◆ **Problem statement**: In the passage on ARM and Thumb states, copy the text starting at "Or, for example, a" and ending at "the data type.".

◆ **Document passage**:
───

Entry into Thumb state can be achieved by executing a BX instruction with the state bit (bit 1) set in the operand register. Entry into APM state can be achieved by executing a BX instruction with the state bit (bit 0) set in the operand register.

  

Set of commands in both states differs, but many commands are still similar. Commands of Thumb state have length of 2 bytes, ARM - 4 bytes. The description of commands of Thumb and ARM states can be taken here: http://www.atmel.com/dyn/resources/prod_documents/doc0673.pdf

  

Especially interesting is that many commands operate with several registers at once. For example:

  

ADD     R3, SP, #4

  

That maps to

  

R3:=SP+4

  

Or, for example, a command of storing the registers to the stack:

  

PUSH {R2-R4, R7, LR}

  

It is not an analogue of pushad in x86 assembler. Just in ARM assembler it is possible to push the list of registers onto the stack in such way.

  

The data in memory can be either little endian (as at Intel) or big endian (as at Motorola). So, while investigating a code it is necessary to be determined with the data type.

───

Item position entries:
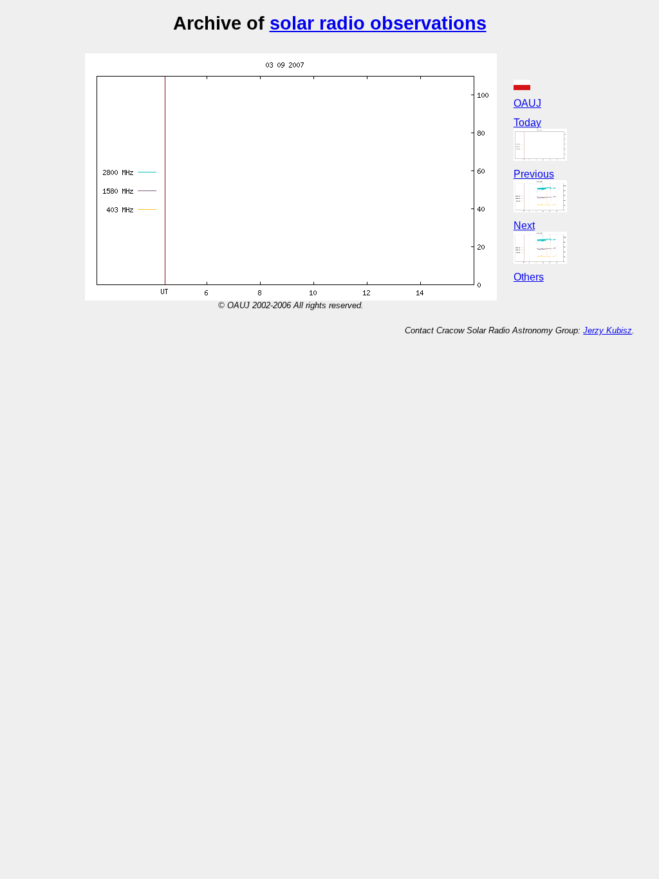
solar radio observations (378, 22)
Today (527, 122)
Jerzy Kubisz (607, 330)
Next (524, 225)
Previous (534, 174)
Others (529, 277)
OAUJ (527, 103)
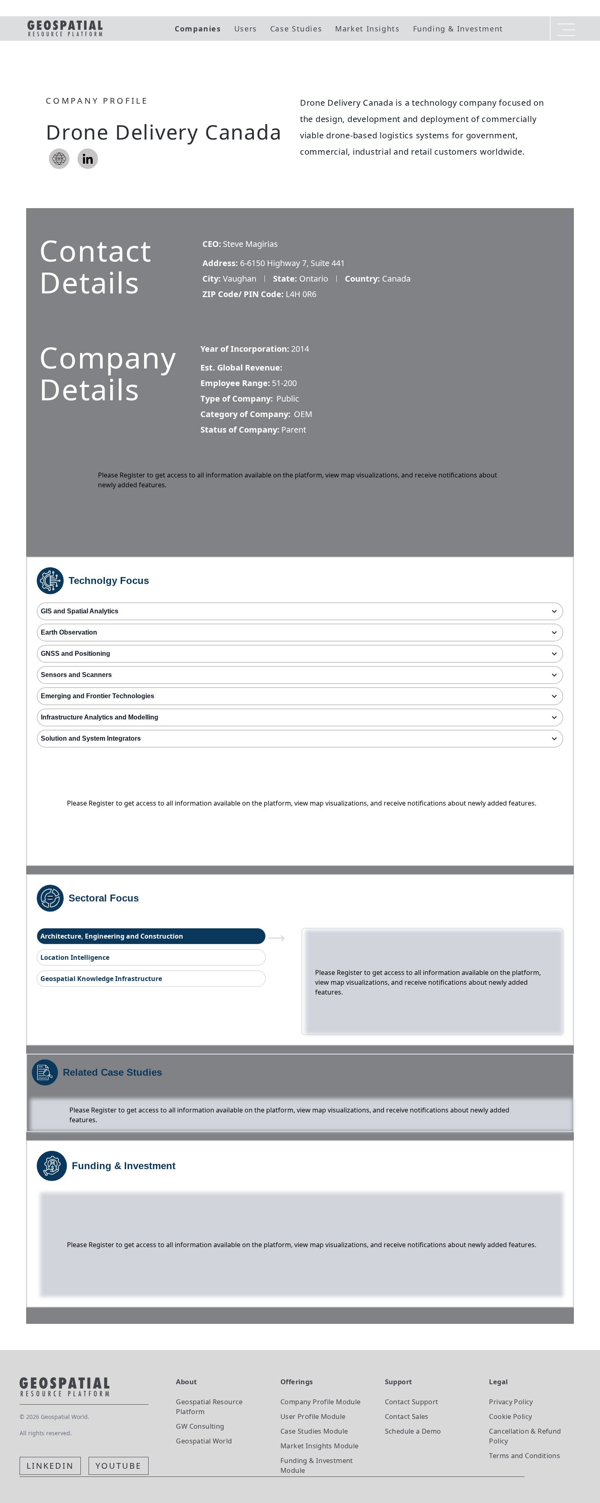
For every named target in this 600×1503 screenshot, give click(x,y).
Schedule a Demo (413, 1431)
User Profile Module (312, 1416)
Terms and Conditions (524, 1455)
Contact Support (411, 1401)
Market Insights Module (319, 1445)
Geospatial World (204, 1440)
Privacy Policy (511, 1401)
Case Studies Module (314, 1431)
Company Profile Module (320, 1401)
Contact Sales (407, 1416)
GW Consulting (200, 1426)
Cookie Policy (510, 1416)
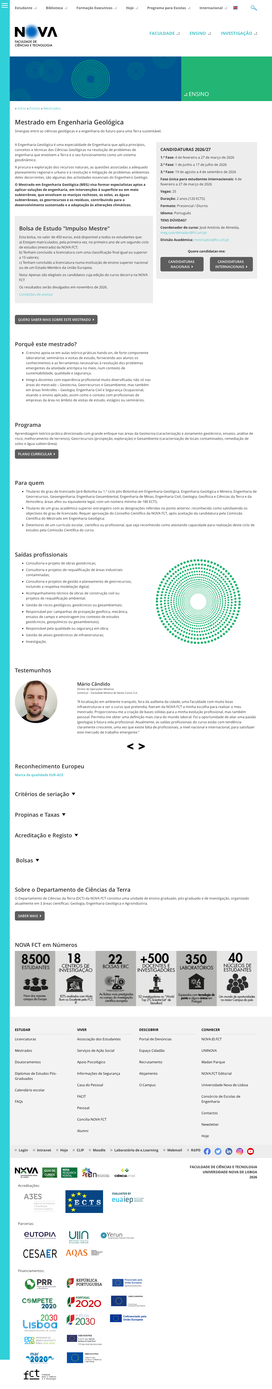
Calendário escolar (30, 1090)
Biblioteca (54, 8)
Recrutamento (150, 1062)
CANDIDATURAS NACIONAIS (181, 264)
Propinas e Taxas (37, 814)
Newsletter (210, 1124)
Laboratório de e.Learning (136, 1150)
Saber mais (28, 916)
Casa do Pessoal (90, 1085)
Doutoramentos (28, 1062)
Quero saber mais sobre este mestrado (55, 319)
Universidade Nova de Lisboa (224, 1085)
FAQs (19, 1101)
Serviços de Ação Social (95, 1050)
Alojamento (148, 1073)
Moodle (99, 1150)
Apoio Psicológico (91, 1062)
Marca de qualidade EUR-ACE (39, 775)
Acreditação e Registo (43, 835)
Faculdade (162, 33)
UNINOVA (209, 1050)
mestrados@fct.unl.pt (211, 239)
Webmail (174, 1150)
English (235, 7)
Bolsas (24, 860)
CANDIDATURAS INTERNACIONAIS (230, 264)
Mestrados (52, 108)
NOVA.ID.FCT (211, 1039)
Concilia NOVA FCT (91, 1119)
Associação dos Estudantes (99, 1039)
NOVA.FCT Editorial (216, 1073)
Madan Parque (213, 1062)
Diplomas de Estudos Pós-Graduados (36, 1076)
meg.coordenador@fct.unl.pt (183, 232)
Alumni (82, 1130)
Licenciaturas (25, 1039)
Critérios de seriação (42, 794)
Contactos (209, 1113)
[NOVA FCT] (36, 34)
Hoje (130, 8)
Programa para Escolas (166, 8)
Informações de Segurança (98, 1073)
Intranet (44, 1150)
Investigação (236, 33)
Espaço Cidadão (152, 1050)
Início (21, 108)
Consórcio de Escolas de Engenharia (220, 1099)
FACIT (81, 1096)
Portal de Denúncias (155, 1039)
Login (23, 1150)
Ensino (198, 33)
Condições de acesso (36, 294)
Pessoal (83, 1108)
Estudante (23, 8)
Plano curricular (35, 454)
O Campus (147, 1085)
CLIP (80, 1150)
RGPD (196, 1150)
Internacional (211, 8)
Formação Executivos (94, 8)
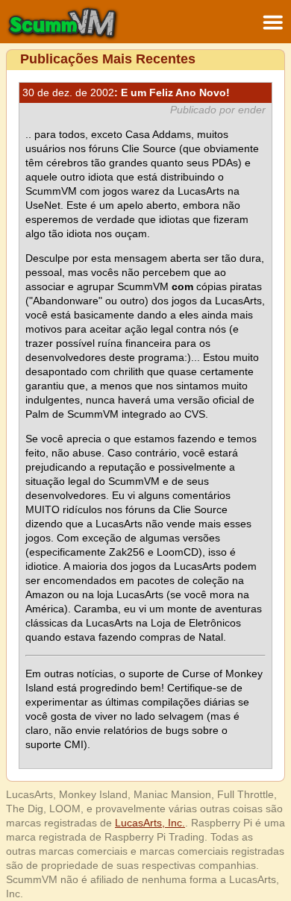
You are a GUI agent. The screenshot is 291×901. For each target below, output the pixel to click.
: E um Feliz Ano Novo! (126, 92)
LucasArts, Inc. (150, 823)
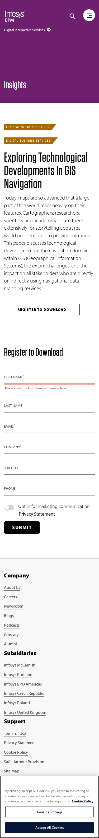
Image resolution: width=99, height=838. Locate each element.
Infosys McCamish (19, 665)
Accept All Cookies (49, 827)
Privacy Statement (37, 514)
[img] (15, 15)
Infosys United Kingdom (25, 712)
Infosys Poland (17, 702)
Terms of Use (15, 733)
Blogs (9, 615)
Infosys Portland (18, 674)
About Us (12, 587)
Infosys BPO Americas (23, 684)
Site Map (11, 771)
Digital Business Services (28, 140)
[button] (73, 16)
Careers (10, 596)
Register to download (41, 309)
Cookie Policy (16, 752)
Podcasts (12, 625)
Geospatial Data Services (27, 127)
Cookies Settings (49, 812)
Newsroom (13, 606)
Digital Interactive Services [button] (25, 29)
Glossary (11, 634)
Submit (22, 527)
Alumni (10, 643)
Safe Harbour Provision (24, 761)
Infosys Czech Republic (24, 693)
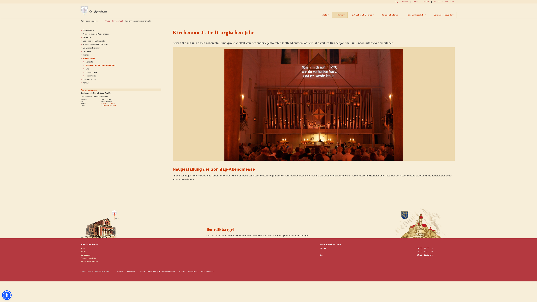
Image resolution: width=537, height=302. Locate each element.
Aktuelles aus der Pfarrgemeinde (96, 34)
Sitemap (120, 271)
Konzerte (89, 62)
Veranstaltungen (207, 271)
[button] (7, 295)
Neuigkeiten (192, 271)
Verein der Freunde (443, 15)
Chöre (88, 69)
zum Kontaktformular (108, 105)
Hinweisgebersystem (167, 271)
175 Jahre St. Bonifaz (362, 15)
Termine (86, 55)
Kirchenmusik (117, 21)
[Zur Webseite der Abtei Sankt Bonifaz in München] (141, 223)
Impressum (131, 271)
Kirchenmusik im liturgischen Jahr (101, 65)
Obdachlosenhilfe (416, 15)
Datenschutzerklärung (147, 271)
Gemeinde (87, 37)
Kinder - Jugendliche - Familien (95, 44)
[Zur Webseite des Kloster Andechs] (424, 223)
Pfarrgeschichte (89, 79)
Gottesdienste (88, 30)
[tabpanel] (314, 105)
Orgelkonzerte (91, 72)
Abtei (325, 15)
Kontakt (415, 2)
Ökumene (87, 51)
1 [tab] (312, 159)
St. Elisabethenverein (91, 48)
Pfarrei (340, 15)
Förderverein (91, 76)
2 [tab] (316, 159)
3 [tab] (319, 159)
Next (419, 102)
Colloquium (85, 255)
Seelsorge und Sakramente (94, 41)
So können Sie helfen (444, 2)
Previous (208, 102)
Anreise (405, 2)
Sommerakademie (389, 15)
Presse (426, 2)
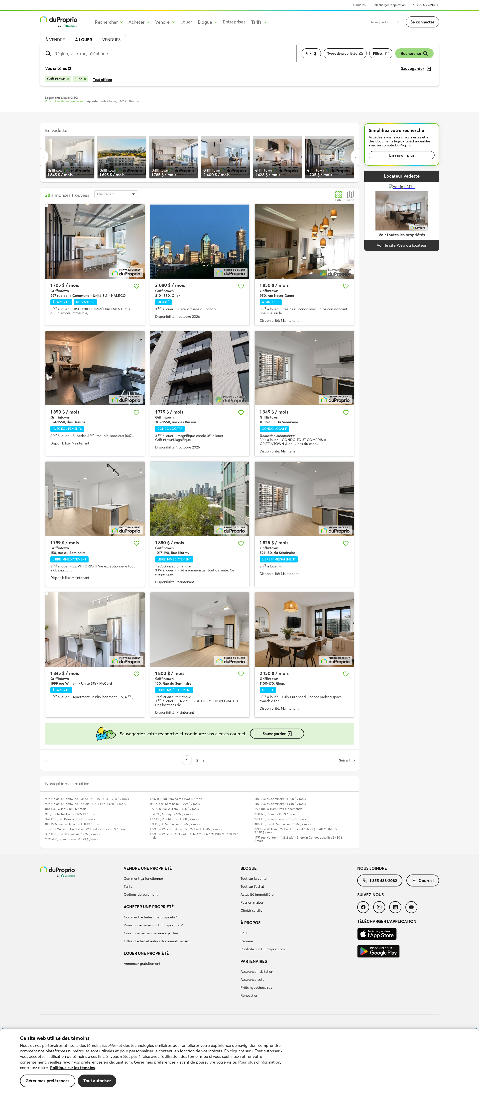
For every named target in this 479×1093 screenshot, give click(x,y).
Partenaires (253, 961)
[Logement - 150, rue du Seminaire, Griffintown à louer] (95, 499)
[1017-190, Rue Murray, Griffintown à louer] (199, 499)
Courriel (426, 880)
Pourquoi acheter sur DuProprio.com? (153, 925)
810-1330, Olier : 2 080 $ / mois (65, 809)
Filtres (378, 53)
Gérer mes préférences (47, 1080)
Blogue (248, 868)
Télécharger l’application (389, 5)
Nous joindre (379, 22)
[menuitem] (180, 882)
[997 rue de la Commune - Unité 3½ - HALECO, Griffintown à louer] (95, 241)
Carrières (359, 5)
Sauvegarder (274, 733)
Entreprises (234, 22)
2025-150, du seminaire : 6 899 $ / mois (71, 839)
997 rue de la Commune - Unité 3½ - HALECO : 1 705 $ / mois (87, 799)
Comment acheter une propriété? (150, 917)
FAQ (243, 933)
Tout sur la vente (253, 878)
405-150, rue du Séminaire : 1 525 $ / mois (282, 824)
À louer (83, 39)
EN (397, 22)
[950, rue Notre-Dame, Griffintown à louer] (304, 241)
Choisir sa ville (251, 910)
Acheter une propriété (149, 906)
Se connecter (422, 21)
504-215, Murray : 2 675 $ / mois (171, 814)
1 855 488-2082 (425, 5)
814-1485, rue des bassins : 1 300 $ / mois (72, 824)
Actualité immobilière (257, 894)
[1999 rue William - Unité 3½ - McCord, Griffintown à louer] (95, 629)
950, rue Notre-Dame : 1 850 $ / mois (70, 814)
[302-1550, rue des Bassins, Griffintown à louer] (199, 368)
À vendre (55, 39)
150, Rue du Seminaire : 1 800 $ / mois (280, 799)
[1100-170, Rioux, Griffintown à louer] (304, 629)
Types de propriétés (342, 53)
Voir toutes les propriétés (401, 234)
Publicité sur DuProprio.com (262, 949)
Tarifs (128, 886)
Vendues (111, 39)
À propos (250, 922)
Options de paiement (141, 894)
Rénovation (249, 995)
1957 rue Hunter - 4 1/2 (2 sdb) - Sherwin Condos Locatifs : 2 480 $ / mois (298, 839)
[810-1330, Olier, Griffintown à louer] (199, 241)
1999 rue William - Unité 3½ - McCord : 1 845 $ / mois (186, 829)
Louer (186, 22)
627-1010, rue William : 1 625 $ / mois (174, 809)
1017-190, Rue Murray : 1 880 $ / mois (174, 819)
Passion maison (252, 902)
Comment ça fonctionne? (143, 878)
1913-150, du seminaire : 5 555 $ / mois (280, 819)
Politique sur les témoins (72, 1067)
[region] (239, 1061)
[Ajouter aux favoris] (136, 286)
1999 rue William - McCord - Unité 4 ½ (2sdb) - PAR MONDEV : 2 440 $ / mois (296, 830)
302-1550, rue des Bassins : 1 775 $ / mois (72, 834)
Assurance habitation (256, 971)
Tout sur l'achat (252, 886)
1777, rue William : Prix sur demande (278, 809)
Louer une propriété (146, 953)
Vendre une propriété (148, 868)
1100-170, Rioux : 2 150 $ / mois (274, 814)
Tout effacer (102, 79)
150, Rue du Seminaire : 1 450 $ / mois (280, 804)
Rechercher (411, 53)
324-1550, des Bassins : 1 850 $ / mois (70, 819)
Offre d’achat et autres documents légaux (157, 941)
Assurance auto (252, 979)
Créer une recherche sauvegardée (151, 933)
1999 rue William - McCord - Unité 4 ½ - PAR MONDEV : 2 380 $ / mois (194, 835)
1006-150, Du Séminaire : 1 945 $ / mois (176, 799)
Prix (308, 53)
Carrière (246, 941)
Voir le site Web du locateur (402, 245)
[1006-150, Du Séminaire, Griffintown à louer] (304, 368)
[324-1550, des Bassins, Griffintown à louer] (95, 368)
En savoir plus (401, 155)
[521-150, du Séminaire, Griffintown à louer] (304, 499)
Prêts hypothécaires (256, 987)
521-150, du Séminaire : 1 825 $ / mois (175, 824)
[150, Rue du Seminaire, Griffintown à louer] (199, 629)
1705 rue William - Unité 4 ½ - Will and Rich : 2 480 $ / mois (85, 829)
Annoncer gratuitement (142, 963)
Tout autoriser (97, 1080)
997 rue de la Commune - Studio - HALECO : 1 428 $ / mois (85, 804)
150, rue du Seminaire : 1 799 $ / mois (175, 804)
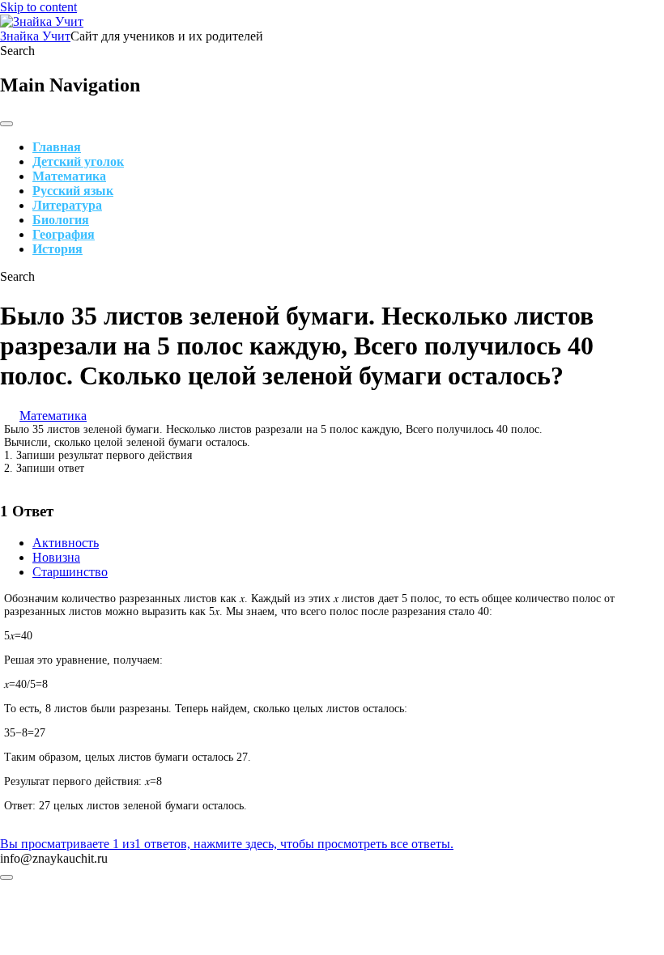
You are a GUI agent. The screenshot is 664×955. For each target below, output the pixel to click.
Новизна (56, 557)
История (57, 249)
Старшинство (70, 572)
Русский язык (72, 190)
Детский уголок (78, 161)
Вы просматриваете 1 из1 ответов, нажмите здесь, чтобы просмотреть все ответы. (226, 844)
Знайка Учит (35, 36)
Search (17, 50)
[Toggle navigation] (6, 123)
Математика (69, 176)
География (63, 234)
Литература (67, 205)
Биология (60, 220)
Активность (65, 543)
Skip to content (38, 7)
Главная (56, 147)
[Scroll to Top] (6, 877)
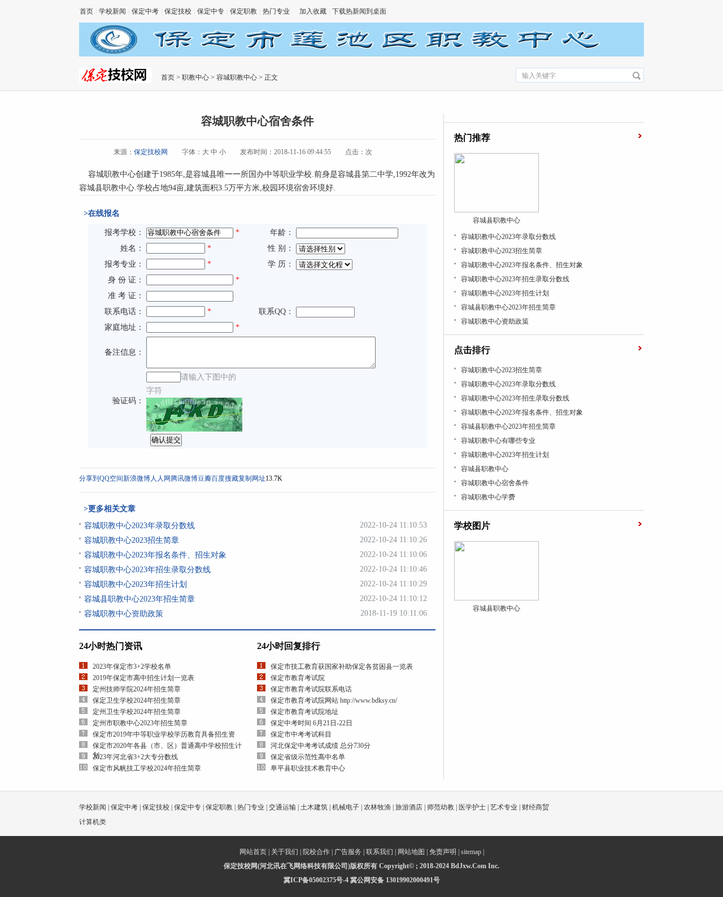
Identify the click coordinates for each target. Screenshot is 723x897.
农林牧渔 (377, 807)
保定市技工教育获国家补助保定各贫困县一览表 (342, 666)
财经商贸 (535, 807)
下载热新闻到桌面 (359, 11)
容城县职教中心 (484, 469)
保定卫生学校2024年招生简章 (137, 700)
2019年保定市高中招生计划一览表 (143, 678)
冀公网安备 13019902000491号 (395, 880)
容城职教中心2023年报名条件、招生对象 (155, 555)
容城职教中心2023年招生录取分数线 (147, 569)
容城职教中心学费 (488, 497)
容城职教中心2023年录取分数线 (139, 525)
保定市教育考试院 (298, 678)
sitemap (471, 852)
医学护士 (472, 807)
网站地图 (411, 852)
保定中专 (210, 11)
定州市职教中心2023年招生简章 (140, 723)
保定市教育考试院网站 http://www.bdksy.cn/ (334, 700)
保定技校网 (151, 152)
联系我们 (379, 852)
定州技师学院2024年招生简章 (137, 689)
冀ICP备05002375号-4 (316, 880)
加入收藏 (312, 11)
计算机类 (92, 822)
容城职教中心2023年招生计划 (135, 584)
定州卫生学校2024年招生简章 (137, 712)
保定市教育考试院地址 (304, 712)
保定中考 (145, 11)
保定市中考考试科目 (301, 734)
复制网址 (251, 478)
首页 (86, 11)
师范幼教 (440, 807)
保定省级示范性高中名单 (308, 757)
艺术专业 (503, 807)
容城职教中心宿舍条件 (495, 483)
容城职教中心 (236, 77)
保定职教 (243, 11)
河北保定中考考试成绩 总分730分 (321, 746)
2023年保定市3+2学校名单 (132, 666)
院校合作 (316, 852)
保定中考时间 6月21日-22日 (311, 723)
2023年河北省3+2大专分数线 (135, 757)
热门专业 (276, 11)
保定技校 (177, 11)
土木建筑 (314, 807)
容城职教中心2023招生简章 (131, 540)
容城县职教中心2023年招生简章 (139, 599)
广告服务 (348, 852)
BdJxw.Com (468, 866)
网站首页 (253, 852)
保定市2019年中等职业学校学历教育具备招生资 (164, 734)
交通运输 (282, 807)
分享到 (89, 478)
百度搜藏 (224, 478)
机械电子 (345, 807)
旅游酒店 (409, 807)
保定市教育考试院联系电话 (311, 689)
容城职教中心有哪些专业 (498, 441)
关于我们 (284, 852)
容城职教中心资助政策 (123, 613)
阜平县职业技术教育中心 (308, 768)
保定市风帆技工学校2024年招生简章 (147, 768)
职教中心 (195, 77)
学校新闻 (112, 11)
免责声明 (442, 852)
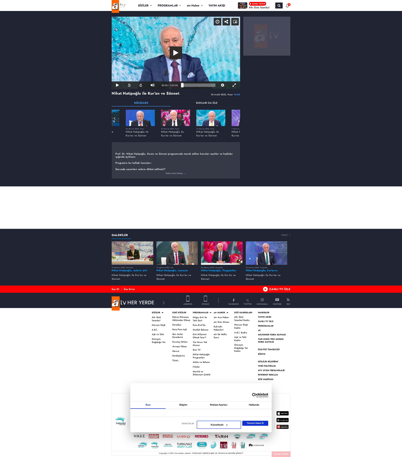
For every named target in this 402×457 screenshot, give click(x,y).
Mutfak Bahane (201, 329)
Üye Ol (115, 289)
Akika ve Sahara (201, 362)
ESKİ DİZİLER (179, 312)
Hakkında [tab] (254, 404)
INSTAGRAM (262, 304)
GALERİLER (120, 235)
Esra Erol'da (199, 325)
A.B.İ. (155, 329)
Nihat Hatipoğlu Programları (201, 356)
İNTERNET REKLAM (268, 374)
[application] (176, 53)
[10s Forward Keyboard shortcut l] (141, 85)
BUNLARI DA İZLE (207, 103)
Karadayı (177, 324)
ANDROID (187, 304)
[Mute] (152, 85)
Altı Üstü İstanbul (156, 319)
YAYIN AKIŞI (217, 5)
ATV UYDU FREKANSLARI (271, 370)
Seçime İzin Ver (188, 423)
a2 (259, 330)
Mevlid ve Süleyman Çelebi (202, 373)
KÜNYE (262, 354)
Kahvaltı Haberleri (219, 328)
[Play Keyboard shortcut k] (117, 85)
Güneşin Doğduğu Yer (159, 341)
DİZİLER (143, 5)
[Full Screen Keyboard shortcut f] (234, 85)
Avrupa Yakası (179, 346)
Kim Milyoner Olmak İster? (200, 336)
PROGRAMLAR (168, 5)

───

◆ **Response to this task**:
Or, for example, a command of storing the registers to the stack:

  

PUSH {R2-R4, R7, LR}

  

It is not an analogue of pushad in x86 assembler. Just in ARM assembler it is possible to push the list of registers onto the stack in such way.

  

The data in memory can be either little endian (as at Intel) or big endian (as at Motorola). So, while investigating a code it is necessary to be determined with the data type.